[Stored data]
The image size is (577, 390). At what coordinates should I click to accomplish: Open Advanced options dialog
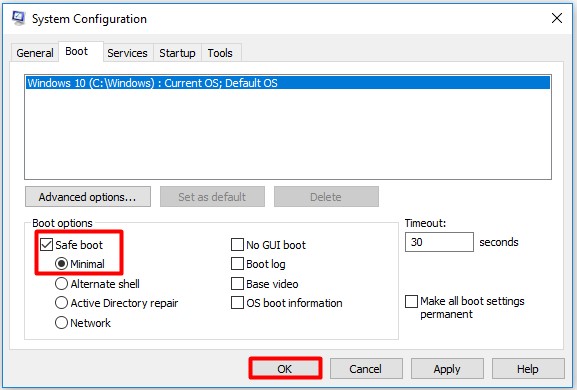(88, 197)
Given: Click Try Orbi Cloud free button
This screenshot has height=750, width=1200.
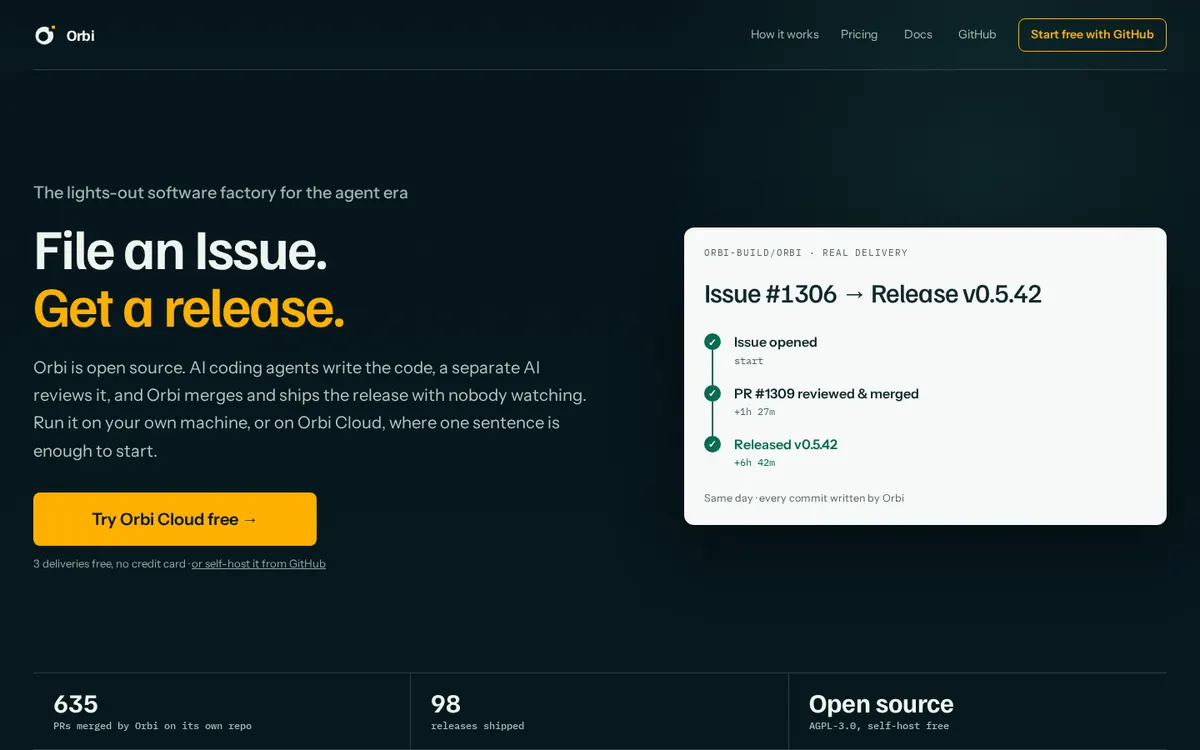Looking at the screenshot, I should click(175, 519).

Assignment: Without any pictures, return the entries exactly as given.

Solution for this task:
The image size is (577, 390). At what coordinates should I click to accomplish: Open Advanced options dialog
(88, 197)
Given: Click Try Orbi Cloud free button
This screenshot has height=750, width=1200.
Looking at the screenshot, I should click(175, 519).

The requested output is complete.